**What is asked**: Write out the lines running from the one containing "Given: Click the Quét Data Bài Viết icon" through the one containing "Looking at the", inclusive, and nothing else.

**Data shown**:
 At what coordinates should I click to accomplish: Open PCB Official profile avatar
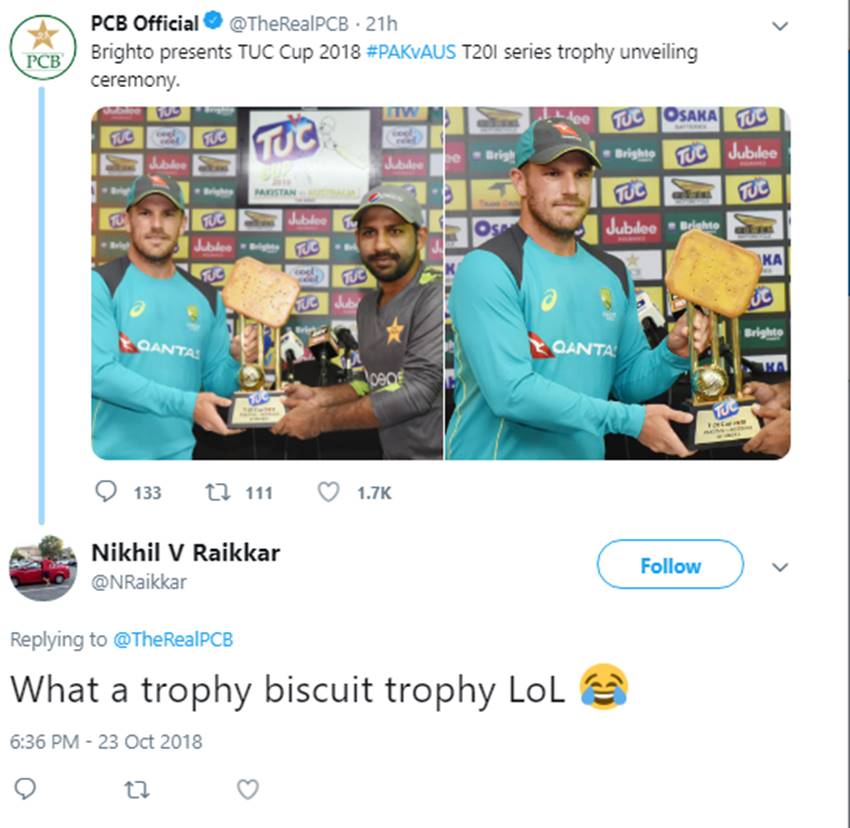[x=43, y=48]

==

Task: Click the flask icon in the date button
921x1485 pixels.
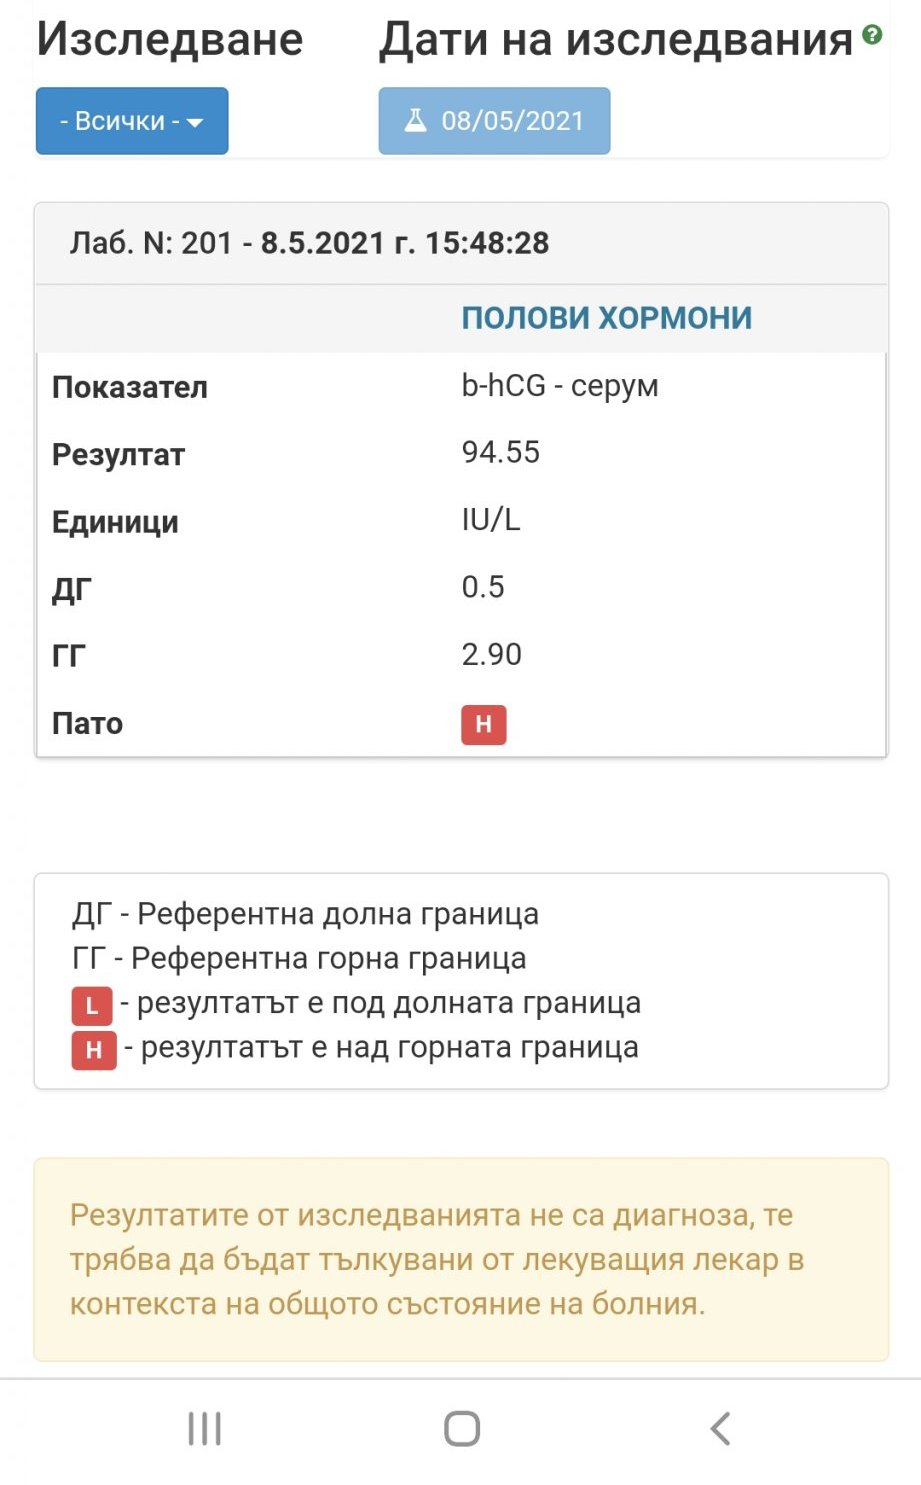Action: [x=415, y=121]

==

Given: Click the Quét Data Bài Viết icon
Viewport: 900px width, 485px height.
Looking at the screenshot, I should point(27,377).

**Solution for this exercise**:
Given: Click the Quét Data Bài Viết icon
Viewport: 900px width, 485px height.
Looking at the screenshot, I should point(27,377).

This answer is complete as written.